SOURCE MATERIAL.
◆ ◆ ◆ ◆ ◆ ◆ ◆
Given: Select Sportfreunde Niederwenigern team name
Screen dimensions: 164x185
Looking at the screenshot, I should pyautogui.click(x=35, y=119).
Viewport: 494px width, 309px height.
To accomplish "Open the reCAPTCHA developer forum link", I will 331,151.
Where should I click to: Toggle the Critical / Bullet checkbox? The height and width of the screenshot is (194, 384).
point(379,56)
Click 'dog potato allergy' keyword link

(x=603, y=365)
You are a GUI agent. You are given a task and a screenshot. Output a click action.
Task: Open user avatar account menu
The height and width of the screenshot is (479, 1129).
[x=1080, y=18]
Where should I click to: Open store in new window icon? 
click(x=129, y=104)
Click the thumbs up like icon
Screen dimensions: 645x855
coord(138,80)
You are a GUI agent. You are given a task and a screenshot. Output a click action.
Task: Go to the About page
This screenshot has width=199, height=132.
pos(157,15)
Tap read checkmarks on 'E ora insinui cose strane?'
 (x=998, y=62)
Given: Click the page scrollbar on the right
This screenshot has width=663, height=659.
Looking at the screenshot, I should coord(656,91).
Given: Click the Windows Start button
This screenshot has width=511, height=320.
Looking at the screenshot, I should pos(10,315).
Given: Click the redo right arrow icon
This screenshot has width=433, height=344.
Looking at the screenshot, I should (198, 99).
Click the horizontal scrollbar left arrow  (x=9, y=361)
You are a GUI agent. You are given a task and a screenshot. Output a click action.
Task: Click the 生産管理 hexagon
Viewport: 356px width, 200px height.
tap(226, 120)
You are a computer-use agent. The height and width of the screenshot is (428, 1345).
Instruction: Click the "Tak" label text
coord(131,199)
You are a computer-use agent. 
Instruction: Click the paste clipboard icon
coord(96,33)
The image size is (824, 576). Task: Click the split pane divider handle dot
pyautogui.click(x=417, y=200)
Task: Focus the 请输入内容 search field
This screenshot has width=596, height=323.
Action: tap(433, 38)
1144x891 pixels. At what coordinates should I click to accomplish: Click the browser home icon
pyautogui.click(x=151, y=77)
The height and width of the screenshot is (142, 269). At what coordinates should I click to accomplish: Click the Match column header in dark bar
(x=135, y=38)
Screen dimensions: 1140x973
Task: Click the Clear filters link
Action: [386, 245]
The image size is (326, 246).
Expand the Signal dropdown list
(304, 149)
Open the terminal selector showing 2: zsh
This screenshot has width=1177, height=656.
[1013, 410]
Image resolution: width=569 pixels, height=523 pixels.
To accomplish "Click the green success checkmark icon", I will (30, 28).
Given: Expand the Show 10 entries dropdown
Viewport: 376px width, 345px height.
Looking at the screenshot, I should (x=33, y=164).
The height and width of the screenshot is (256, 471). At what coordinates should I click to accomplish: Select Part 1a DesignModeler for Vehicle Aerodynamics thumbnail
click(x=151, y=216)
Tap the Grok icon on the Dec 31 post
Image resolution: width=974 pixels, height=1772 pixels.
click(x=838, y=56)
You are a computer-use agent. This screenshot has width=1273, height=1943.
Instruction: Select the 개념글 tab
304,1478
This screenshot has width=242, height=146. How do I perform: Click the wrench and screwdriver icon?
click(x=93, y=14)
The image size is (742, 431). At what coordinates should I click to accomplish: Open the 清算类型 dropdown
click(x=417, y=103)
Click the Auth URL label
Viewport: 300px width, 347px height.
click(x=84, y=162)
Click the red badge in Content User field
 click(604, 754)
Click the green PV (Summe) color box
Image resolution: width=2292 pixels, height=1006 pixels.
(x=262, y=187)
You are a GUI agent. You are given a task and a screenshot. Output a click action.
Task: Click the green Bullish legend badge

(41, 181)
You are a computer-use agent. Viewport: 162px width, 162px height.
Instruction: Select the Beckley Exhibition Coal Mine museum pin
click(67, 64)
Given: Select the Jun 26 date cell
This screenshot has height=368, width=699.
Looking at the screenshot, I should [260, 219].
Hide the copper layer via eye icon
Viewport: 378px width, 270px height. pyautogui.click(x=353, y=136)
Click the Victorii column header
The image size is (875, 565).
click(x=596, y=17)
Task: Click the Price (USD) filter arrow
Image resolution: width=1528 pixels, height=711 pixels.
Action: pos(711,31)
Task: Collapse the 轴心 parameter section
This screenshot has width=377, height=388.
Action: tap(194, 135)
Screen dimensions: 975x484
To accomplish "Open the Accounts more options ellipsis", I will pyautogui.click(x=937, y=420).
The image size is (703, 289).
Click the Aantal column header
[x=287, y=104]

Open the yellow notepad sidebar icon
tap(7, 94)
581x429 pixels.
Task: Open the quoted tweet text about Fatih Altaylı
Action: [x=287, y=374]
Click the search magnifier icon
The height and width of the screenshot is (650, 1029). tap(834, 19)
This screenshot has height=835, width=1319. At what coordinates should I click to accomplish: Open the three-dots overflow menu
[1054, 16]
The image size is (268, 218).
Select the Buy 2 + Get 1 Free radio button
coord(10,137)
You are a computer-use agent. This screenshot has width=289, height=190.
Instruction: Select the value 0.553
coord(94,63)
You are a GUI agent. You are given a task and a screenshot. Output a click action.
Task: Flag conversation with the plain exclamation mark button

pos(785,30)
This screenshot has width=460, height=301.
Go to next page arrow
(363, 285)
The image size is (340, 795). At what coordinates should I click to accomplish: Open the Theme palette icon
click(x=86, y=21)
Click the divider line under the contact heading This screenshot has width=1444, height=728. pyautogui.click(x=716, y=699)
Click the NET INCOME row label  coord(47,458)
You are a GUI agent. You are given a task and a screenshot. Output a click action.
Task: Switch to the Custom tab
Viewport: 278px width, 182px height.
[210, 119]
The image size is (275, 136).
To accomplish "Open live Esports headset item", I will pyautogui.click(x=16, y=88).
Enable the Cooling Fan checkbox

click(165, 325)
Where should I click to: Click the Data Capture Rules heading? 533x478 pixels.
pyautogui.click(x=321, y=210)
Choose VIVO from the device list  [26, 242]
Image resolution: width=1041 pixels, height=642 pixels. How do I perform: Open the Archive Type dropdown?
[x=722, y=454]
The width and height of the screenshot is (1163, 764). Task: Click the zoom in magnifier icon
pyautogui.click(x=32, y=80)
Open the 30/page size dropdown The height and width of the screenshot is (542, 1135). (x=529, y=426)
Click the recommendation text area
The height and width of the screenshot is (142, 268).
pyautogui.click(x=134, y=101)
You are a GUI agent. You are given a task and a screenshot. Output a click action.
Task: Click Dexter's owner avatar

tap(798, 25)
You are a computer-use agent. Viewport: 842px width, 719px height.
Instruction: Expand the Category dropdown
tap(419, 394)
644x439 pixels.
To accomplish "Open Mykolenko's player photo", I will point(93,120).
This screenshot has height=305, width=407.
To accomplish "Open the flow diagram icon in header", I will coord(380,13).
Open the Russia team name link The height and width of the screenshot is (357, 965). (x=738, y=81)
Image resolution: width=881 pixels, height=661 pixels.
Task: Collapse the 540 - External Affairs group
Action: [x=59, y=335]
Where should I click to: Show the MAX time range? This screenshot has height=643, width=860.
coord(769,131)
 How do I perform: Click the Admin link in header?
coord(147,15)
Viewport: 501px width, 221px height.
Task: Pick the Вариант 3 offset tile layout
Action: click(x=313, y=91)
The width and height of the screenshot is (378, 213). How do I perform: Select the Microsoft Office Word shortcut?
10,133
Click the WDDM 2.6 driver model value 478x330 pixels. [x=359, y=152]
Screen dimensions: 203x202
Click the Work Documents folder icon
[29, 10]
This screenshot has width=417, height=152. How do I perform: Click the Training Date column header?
◆ ◆ ◆ ◆ ◆ ◆ ◆
Filter the entries above down to the lines that contain the word "right".

ANSWER BELOW.
Given: Click the page scrollbar on the right
Given: Click the redo right arrow icon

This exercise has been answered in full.